> [WORK TO COMPLETE]: Search the entries for the word "agent" and pull out each line that has it.

> [GIVEN DATA]:
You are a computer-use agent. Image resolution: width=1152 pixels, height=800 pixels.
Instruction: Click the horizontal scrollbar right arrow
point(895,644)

==

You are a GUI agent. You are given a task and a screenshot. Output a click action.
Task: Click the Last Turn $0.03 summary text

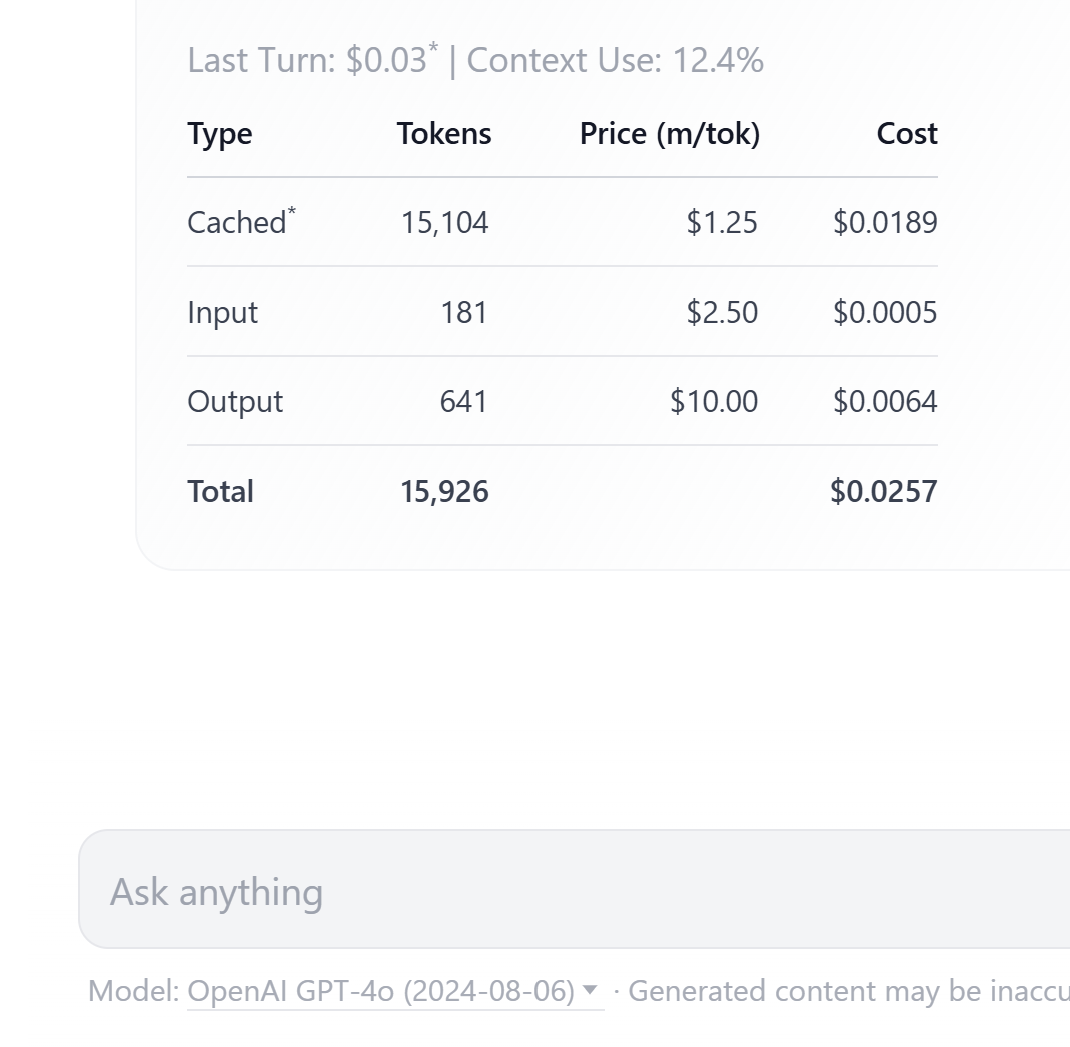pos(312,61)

> [EXPECTED ANSWER]:
You are a computer-use agent. Image resolution: width=1152 pixels, height=800 pixels.
You are a GUI agent. You are given a task and a screenshot. Output a click action.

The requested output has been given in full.